At the bottom of the letter from the agent to the tenant is a tear-off slip which says: “I …[name]… agree to pay my part and be #part of the team. I am committed to paying all rental arrears and honour my moral obligation to play my part.” 


Matt Pugh, managing partner at Hägen Wolf, says: “Firstly, there is a question of whether such a moral contract is an enforceable legally binding contract. For a contract to be enforceable, five requirements must be met: there must be an offer, acceptance, consideration, intention to create legal relation and certainty of terms.

“In terms of acceptance, you have to ask how many tenants will return the tear-off slip reaffirming their commitment to pay all rental arrears and their moral obligations towards their landlord. 

“Following recent changes to the law which have, in effect, suspended evictions, communication between landlords and tenants has often been drastically reduced, with the latter often failing to return their landlord’s calls or to update them on their current situation. It might be argued that, if the slip is returned, then a legally enforceable contract between the tenants and the landlords was created.”

The firm argues that the moral contract does nothing more than reiterate the tenant’s obligations already detailed in the tenancy agreement. 

The current suspension on evictions does not alter the terms that both parties agreed to when entering into the original tenancy agreement and it does not, therefore, exonerate tenants from their obligation to pay rent. 



If tenants fail to make payments or clear rent arrears, they will still be in breach of their contractual obligations and would still be at risk of possession proceedings being issued at a future date, after the current eviction suspension ends. 

“While the use of a moral contract does not effectively change the position for landlord or tenant it might mitigate against the fear many landlords have that the current suspension on evictions has sent the wrong message to tenants who might believe that they have been completely relieved of their contractual obligations during this period” Pugh adds.

  • Suzy OShea

    Telephoning tenants is waste of time. e-mail or registered letter are the best means of communication.

    Of course many tenants are taking these three months as a rent holiday. However, many have also been laid off, or at the very best had their salary reduced whilst working from home. They should be given time to make up the arrears when things return to normal. Many teants will just leave rather than come up with the rent arrears! but Landlords can still blot their credit reputation if they go through the small claims court. this can be more useful than anything.

    PossessionFriendUK PossessionFriend

    I think its BOTH, if you can get to speak with them, - if you'can't, because they won't engage - well that tells you something else. I believe its always better to try to maintain verbal channels of communication [ but don't rely solely on that ]
    I would always follow up the gist of a conversation in an email or letter or even Text / WhatsApp, - ( They can all be printed out and produced as evidence )
    The critical point being is to ' have a record of what was said - done.

    Matthew Payne

    I agree. Relationship and evidence. You can only have a good relationship face to face or on the phone, and good relationships will prevent many not all issues spiralling out of control or resolve any issues to start with. Evidence however of everything should always be kept for compliance and litigation. Have a call, summarise in an email. If they disagree with the summary they will query it, if they dont, the summary is deemed accurate.
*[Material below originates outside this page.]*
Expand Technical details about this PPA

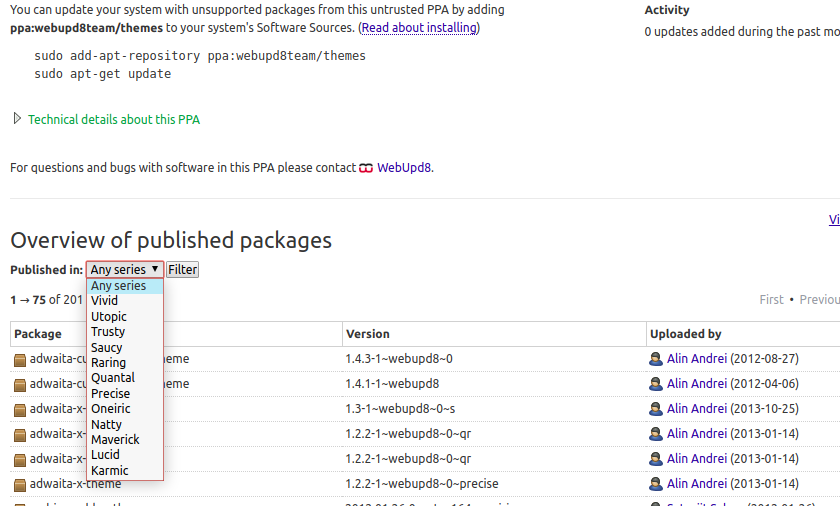[114, 119]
    I also believe a prompt call adds some weight that someone is prepared to get stuck in and deal with something personally and head on. Letters and emails get ignored, and can suggest the sender is seeking to avoid any personal contact, which can be counter productive. I used to have a credit controller in my last business who managed all my rent arrears and debtors. Collected it all by phone (with follow up in writing). People paid just to make sure they didnt get another call. Not a nice feeling when your phone rings thinking it might be that person chasing you for money you owe.